Introduction to TEI and WEA Encoding Workshop

Encoding Screenplays

Joey Takeda, SFU DHIL

March 17, 2023

Encoding, markup, et cetera...

At its core, textual encoding is a way of identifying and differentiating bits of text from other bits of texts.

We do this all the time!

Italics for emphasis

Underlining for titles

Bold for extra-emphasis

Quotation marks for outside attribution or skepticism

All capitals to YELL

+++

Encoding, markup, et cetera...

But these are contextual and local

E.g. different types of punctuation for levels of quotation

And they are subject to varying interpretations

E.g. I think these quotation marks denote a term, but maybe the author is just being sarcastic...

Encoding Texts as Literary Criticism

Marking up text is an assertion of your knowledge and your interpretation of the text

What does the text (form and content) express?

The process is analytical, strategic, and interpretive.

It is analytical, in identifying a set of components into which the text can meaningfully be broken and whose relationship can be represented

Markup is strategic, in that text encoding is always aimed (deliberately or by default) at some intellectual or practical goal

And markup is interpretive, in that the act of encoding will always take place through a connection between an observing individual and a source object.

Julia Flanders, Syd Bauman, and Sarah Connell. "Text Encoding." Doing Digital Humanities, edited by Constance Crompton, Richard Lane, and Ray Siemens.

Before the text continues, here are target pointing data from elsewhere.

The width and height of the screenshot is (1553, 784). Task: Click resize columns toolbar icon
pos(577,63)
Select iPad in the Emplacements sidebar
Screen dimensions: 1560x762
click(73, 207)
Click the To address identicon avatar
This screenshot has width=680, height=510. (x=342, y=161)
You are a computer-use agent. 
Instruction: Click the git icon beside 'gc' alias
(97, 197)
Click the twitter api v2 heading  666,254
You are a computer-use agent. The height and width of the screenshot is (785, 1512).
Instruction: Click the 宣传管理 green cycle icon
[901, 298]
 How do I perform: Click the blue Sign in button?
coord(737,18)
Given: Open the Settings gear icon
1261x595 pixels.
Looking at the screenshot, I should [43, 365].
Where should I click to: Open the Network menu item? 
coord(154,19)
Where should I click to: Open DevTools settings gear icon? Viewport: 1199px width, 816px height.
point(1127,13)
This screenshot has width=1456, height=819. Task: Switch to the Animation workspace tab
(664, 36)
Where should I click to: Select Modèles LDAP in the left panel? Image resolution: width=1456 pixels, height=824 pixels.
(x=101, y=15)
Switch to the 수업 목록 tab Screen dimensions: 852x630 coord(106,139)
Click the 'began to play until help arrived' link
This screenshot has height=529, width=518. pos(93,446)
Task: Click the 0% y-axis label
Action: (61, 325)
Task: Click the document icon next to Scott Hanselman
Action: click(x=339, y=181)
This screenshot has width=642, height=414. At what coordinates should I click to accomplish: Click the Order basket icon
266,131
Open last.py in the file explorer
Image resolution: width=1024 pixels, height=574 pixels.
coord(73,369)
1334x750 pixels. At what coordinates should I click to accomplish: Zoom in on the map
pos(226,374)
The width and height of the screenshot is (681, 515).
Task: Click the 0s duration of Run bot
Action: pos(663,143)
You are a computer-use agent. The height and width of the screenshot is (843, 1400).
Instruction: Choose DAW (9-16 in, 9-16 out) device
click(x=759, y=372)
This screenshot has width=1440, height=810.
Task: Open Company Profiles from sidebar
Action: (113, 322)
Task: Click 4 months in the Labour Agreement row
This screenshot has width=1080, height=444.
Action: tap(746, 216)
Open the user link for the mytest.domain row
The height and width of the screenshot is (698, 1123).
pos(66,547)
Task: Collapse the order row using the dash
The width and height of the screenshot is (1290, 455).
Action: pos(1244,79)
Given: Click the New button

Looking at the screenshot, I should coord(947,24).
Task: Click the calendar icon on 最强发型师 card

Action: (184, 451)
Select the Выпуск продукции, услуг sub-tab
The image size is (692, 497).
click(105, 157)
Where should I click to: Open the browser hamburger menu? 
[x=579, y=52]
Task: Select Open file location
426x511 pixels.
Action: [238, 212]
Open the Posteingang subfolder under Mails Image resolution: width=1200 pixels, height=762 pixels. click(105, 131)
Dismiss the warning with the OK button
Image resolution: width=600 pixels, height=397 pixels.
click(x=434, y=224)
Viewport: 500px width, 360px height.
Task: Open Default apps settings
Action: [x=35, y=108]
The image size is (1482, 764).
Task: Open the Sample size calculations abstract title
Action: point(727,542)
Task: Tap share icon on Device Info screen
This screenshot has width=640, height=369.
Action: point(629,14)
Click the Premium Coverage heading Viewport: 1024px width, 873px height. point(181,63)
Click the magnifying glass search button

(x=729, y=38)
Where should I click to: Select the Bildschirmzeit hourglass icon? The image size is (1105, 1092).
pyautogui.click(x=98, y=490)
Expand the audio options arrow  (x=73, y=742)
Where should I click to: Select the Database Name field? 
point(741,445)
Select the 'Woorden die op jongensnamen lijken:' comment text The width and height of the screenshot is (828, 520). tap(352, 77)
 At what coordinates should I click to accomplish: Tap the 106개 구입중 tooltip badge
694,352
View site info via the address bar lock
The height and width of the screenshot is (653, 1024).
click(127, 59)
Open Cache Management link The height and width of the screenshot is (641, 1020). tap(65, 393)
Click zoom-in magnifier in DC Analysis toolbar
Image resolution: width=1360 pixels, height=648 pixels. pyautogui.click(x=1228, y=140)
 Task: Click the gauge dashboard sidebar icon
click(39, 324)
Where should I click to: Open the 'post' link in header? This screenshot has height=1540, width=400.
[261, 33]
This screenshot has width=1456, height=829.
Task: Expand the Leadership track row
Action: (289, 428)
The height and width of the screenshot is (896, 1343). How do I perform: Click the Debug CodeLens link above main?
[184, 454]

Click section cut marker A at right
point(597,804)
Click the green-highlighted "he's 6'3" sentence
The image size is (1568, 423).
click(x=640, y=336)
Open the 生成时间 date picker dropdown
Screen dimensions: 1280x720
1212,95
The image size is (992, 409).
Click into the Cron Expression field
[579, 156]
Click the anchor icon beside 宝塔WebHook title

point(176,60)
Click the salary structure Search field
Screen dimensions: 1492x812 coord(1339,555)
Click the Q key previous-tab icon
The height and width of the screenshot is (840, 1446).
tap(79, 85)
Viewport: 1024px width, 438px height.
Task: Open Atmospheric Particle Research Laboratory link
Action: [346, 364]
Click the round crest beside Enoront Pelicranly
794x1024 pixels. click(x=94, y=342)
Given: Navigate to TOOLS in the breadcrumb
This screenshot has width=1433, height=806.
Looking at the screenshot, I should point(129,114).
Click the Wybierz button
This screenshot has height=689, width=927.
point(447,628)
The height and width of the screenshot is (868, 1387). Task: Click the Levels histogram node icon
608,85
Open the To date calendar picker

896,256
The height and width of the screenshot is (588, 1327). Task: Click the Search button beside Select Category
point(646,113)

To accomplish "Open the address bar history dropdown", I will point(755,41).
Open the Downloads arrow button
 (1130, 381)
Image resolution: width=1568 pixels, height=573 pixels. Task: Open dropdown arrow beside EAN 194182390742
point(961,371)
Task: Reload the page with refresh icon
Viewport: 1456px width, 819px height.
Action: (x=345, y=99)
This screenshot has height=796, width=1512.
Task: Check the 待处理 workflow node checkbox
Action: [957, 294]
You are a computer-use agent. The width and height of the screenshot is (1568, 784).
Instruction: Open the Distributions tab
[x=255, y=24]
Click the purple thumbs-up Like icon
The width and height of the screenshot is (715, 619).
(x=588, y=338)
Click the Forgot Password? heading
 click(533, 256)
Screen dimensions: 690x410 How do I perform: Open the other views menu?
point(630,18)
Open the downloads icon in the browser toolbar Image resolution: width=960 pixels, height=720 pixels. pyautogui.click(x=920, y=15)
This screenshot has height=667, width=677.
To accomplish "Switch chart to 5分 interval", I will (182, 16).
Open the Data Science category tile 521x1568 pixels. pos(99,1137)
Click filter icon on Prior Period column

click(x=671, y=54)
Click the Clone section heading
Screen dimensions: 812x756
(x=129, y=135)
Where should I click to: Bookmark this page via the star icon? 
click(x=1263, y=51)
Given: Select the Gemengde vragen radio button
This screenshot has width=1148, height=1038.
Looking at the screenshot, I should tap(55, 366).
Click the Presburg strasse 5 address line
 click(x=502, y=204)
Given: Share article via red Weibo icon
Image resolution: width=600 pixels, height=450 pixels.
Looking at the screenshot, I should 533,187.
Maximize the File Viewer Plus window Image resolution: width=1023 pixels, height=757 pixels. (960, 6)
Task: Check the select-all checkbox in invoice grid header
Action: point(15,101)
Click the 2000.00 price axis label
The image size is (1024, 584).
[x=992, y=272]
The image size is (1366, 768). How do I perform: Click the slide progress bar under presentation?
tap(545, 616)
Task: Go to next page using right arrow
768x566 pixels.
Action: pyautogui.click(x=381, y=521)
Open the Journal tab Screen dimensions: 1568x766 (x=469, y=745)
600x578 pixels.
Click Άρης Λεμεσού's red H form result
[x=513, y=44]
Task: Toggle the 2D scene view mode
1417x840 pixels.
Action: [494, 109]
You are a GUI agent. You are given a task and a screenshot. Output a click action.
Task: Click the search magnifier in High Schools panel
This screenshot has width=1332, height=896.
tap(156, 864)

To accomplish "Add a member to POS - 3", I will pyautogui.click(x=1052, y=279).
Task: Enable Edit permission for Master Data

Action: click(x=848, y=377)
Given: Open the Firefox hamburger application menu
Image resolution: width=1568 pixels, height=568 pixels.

Routledge, 2016.

XML

XML = eXtensible Markup Language

XML is not a set language unto itself, but a grammar

There is nothing inherent about the function of XML

It is purely a structure--a way of organizing

Anyone can conceive of an XML dialect (e.g. it is extensible)

XML is Everywhere

HTML (HyperText Markup Language: Every website)

KML (Keyhole Markup Language: Google Maps)

RDF (Resource Description Framework: Library catalogues)

SVG (Scalable Vector Graphics: Digital Images)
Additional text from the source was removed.